Input Block Start
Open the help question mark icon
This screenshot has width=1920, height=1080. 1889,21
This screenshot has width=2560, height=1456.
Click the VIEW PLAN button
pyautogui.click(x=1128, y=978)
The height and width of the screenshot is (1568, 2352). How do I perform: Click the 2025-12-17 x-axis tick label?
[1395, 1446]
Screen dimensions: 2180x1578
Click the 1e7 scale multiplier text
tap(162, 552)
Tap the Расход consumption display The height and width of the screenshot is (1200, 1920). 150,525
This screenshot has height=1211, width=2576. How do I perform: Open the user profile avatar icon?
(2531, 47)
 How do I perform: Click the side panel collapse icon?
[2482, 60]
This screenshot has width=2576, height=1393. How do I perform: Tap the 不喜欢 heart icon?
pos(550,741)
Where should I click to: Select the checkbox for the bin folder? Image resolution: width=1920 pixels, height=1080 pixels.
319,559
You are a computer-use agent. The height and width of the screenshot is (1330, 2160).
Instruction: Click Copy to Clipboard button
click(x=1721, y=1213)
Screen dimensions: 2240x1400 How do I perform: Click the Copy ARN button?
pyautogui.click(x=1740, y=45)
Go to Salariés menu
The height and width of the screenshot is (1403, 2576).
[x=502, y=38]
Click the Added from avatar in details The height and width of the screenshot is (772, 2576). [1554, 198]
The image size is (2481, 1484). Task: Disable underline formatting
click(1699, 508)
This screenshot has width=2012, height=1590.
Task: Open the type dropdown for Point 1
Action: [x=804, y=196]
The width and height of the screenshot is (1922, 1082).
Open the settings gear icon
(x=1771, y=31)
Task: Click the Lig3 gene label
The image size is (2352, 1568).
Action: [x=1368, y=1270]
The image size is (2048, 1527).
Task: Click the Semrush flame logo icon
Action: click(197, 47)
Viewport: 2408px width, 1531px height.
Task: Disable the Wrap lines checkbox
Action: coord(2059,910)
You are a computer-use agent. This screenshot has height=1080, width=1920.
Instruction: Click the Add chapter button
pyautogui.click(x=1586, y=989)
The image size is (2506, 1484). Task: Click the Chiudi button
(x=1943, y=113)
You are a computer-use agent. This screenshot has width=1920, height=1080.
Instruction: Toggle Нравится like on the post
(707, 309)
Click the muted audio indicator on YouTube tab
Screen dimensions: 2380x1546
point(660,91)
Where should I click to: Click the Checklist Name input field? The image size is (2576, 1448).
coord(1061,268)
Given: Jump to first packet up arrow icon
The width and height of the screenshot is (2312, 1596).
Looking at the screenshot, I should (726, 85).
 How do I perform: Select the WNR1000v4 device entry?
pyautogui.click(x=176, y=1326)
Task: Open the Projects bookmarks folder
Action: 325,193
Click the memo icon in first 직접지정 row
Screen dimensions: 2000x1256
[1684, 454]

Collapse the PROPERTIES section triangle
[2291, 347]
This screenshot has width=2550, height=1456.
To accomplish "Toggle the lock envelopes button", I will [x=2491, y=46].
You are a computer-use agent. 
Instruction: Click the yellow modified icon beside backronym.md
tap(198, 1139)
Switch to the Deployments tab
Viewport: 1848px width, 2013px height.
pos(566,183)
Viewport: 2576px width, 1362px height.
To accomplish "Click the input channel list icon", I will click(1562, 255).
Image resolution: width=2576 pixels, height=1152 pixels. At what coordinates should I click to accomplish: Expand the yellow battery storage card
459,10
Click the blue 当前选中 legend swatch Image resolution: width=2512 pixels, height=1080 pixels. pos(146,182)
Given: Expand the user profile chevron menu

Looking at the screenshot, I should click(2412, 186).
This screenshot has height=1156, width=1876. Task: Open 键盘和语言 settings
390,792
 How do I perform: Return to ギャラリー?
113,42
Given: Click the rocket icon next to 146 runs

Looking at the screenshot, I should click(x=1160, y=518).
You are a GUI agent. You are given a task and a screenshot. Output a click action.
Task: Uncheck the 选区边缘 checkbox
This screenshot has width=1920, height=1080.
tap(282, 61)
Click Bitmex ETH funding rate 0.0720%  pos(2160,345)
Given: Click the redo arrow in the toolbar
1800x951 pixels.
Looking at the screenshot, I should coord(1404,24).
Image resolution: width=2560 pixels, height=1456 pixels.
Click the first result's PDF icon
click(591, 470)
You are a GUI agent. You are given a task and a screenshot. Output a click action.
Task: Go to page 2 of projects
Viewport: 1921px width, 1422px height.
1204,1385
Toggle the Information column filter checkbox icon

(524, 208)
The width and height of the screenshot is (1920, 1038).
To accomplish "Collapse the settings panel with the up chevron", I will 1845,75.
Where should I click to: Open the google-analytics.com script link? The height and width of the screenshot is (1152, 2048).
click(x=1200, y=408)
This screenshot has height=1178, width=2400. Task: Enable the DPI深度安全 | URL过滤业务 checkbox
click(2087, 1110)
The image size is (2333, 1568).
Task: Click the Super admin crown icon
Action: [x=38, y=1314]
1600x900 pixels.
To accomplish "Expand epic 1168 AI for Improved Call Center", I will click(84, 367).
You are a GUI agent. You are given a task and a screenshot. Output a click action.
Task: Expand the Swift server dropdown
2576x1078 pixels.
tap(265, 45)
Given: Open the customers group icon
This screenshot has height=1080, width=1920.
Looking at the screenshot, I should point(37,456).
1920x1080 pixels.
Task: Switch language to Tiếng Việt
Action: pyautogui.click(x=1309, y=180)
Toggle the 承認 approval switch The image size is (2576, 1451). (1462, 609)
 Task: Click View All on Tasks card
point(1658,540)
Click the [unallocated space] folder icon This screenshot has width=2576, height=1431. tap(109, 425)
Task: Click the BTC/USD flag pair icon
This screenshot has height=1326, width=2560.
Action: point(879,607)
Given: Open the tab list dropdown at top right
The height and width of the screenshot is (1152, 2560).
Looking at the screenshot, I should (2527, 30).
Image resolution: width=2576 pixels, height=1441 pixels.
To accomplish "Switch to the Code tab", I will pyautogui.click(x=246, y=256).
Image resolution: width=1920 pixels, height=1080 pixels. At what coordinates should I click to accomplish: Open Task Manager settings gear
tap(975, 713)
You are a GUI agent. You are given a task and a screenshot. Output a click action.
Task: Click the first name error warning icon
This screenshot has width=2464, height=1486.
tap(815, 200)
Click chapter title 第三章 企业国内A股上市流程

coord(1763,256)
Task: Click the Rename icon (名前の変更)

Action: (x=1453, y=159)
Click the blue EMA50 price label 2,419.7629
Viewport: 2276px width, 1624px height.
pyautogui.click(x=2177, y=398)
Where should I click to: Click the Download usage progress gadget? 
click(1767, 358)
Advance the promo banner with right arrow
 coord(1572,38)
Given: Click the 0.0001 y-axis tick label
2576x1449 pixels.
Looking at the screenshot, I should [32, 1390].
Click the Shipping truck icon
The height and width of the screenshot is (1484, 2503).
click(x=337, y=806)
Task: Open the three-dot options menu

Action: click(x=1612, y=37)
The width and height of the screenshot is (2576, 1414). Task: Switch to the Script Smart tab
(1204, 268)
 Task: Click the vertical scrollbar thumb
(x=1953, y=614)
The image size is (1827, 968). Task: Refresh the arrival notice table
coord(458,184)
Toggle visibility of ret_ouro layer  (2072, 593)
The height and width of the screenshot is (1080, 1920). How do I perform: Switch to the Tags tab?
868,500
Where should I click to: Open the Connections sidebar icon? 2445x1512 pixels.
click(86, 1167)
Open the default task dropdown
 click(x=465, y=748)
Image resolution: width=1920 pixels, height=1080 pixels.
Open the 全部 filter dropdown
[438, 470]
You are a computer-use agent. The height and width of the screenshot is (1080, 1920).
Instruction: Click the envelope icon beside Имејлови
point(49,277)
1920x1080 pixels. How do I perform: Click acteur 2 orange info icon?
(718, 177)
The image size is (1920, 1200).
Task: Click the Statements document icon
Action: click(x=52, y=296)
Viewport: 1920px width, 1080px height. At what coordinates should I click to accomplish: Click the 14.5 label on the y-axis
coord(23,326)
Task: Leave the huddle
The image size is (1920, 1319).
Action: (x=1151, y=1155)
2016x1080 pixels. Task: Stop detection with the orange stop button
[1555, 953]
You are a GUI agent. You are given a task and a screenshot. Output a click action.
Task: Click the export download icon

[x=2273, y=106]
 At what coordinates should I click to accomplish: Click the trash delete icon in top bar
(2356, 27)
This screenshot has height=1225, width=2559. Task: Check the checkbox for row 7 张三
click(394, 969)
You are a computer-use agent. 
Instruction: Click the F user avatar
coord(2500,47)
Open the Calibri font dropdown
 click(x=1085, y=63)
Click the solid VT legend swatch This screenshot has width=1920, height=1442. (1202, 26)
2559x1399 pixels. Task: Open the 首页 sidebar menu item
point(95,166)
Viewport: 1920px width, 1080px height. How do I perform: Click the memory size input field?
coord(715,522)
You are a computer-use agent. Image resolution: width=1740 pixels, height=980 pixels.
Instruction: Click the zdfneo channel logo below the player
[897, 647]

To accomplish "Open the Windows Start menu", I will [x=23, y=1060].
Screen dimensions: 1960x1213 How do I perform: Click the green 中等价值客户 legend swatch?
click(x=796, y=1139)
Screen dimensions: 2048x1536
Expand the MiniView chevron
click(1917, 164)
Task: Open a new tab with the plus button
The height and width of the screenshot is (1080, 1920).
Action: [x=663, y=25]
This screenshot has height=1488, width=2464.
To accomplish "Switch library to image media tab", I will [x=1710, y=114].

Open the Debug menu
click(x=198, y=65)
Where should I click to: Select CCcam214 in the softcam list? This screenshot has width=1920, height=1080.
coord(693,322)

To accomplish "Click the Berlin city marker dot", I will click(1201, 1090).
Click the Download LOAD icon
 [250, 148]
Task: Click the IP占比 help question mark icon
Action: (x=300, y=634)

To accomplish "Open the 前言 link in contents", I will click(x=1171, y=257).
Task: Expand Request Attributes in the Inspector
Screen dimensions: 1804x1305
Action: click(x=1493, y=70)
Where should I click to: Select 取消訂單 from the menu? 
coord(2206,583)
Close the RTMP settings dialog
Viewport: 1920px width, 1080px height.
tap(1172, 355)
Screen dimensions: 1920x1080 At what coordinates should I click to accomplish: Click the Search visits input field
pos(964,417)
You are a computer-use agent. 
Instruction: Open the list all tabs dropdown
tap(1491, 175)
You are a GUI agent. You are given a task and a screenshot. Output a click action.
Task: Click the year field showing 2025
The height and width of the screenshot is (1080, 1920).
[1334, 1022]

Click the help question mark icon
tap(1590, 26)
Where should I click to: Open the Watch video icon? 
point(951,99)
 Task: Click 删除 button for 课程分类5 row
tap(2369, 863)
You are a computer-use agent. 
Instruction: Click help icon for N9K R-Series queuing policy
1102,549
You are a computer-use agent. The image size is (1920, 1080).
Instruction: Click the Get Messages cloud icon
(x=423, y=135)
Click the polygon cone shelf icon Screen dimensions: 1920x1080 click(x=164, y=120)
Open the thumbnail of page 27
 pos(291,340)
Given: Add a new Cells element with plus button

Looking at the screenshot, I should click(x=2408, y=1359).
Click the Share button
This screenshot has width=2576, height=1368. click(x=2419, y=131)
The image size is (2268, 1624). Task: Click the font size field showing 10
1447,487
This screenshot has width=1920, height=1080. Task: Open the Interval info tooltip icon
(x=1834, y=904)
Input Block End
If a line in the records above contains the word "blue", copy it.

Written answer:
Click the blue 当前选中 legend swatch Image resolution: width=2512 pixels, height=1080 pixels. pos(146,182)
Click the blue EMA50 price label 2,419.7629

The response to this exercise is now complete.